Tornando ai riferimenti citati nella quarta di copertina: si tratta di autori, quasi tutti, appartenenti all'area anglosassone. Secondo lei manca una tradizione, almeno recente, sul tema del corpo nella letteratura italiana?
Da un lato sì, perché i richiami alla body-art o al cyborg provengono per l'appunto da fuori, è come una nuova tradizione rappresentata da autori come Ballard o Elleroy. Devo dire che pur non essendone un estimatore, li ho sentiti immediatamente vicini. Detto questo credo che la letteratura italiana abbia anche momenti di straordinaria attenzione al corpo. E' sufficiente pensare a Moravia, il Moravia di Agostino per esempio, talmente pieno di carnalità che mi sembra eccessivo parlare di una distanza della nostra letteratura recente da certe tematiche. Diciamo piuttosto che quello che ci arriva da fuori è una forma diversa di discorso sul corpo, mediato in primis dall'insegnamento di Foucault. Credo tuttavia che il tema del corpo sia stato molto presente nell'ambito italiano, magari secondo modalità meno appariscenti, più dissimulate. Penso anche ai film di Pasolini, che hanno una forza che il narratore e il poeta forse hanno perso.
Le cito una poesia di Nature e venature: "Sentirsi male sembra voler dire/che il dolore impedisce/l'ascolto di se stessi./La malattia conduce il suo corpo lontano,/troppo distante per essere udito".
Si tratta di una poesia intraducibile, un gioco di parole. Partendo da quel bisticcio cercavo di spiegare una sensazione, ovvero che il dolore costituisce uno schermo, un ostacolo all'ascolto di sé. Mi rendo conto solo ora che il mio ultimo libro pare sostenere il contrario.
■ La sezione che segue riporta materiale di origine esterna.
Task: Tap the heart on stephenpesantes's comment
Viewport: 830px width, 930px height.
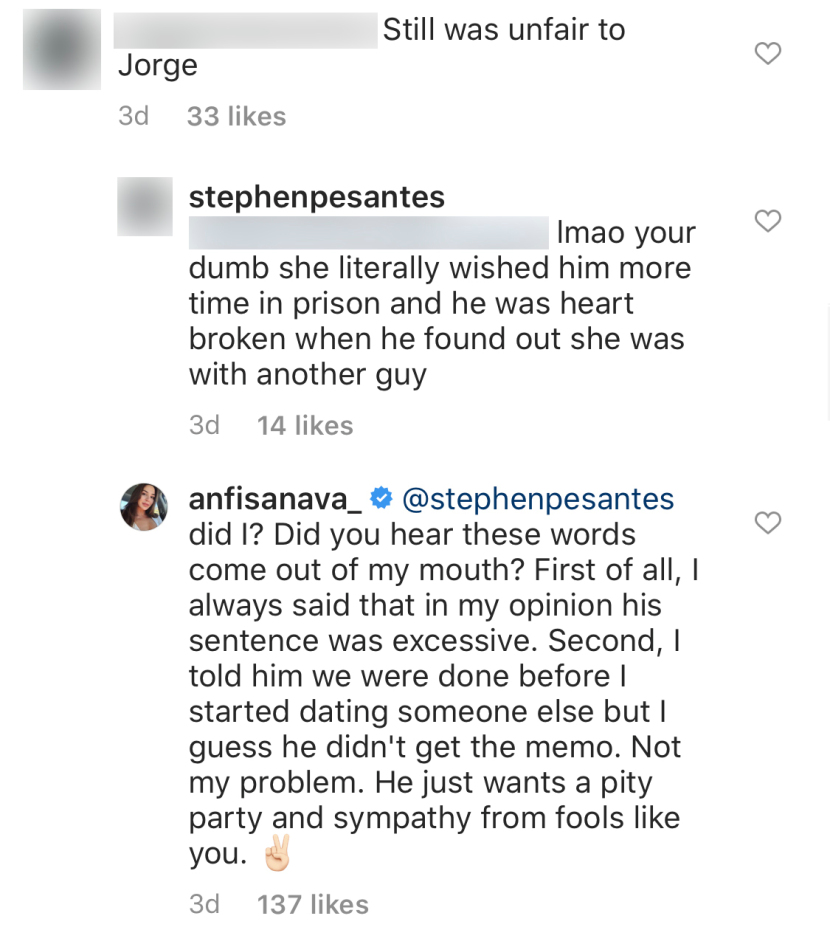Action: coord(767,221)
Appunto. E' un cambio di prospettiva
Resta però questa idea dell'ascolto, di una sensazione uditiva associata al dolore. Non a caso ho inserito nel libro una citazione di Leriche, un medico francese, che dice che "la salute è il silenzio degli organi".
Questo esercizio assiduo di autoanalisi, di ascolto del corpo, comporta una fatica di qualche tipo?
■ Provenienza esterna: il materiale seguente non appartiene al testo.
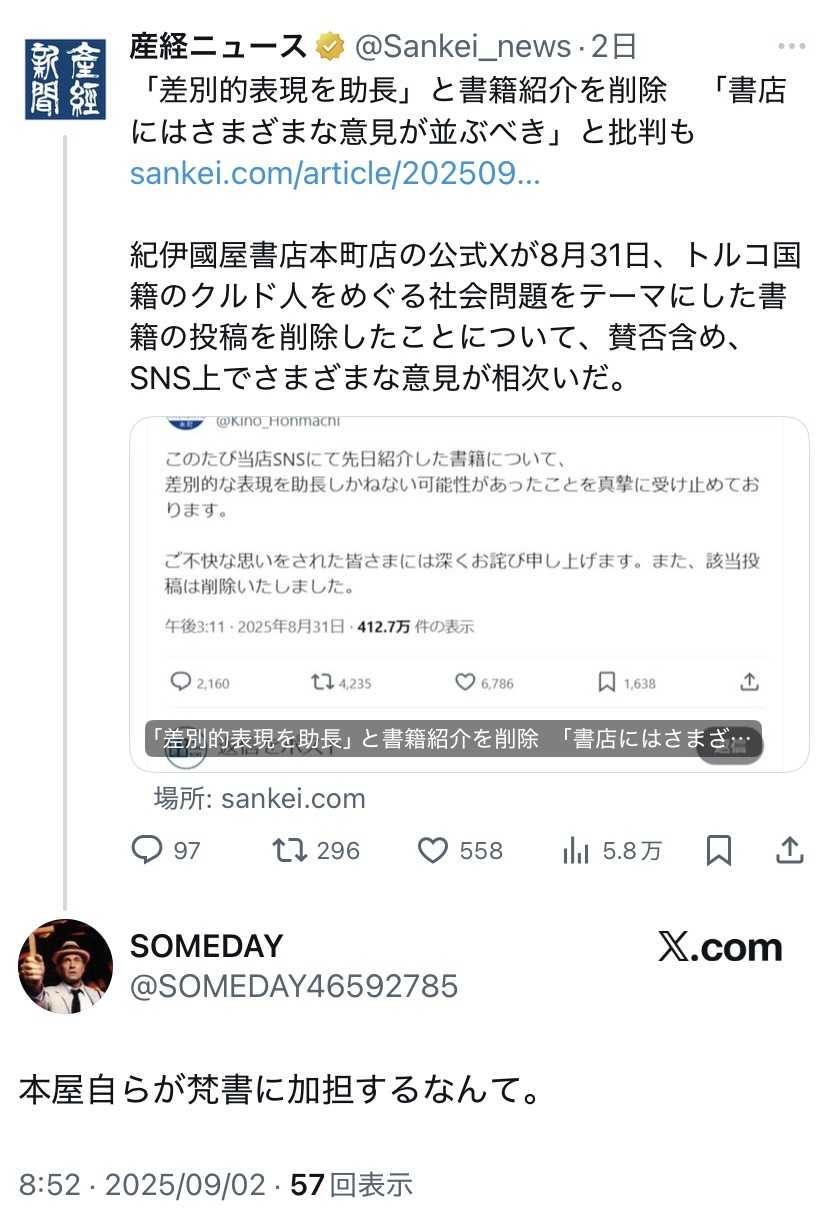Open the @SOMEDAY46592785 handle
The height and width of the screenshot is (1209, 828).
tap(294, 986)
No, direi il contrario. Per me la scrittura, almeno questo tipo di scrittura, è sempre una liberazione. Almeno si dà parola alla fatica vera, alla sofferenza. Giocare finalmente con questi materiali è un modo per salvarsene. In un libro che ho scritto per ragioni accademiche su Joubert, un autore minore del Settecento francese, ho inserito come esergo una citazione di Queneau, per me bellissima: "De tous les coups du sort j'ai su faire une fable / le moins deviens le plus, consolante inversion" (Da tutti i colpi del fato ho saputo trarre una favola, il meno diventa più, consolante inversione). Ecco, io ho sempre di fronte l'immagine della scrittura come una specie di ruota del judo, per cui la forza dell'avversario viene usata contro l'avversario. Molti scrittori sono come dei grandi judoka del linguaggio che riescono a sfruttare l'ostilità del reale per trasformarla in scrittura, per ribaltare il meno in più. Mi piacerebbe pormi in questa schiera: in questo modo non c'è fatica, c'è anzi risarcimento.